# Instruções da tarefa
Você pode reproduzir, sem nenhuma alteração, as linhas dos registros abaixo que vão da linha com "You are a GUI" até a linha com "Task: Click on", incluindo ambas?

[Dados coletados]
=====

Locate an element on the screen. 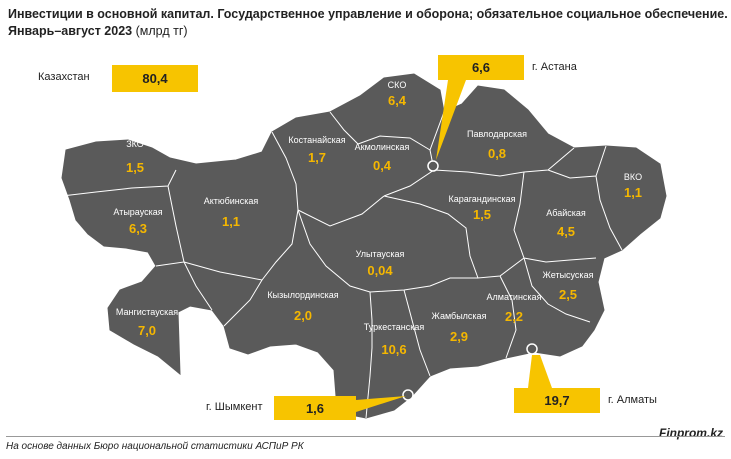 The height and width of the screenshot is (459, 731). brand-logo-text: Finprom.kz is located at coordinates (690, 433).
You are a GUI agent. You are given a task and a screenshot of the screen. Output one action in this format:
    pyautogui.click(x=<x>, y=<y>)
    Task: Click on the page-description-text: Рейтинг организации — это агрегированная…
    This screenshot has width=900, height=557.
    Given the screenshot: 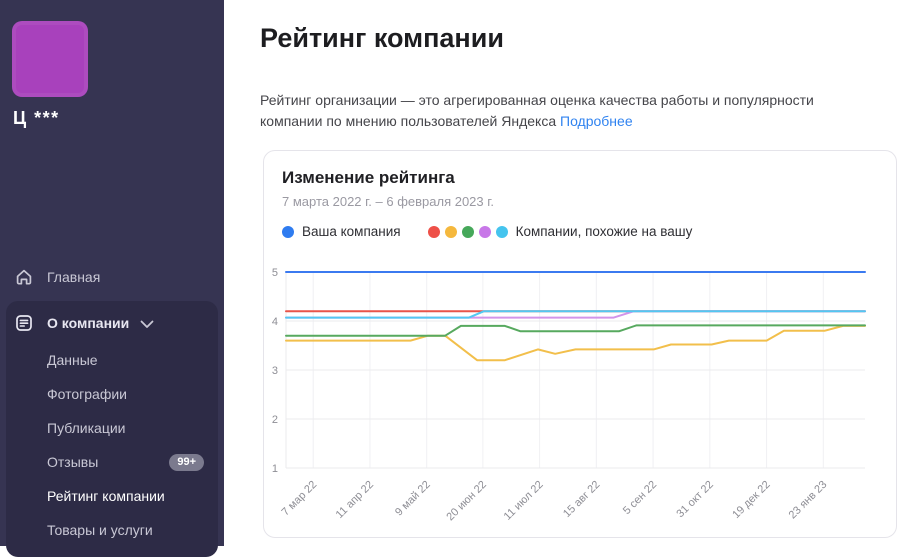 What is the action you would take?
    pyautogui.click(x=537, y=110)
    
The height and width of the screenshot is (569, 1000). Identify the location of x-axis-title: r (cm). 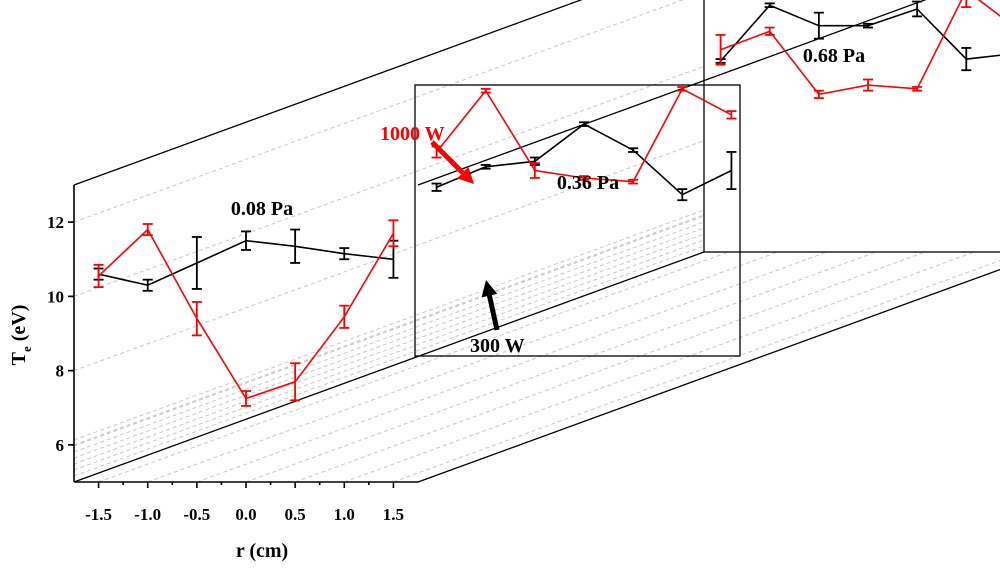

=====

# Resultado do exercício
You are a GUI agent. You are given a task and a screenshot of the screen. Output one action in this format:
    pyautogui.click(x=<x>, y=<y>)
    Task: Click on the page-description-text: Рейтинг организации — это агрегированная…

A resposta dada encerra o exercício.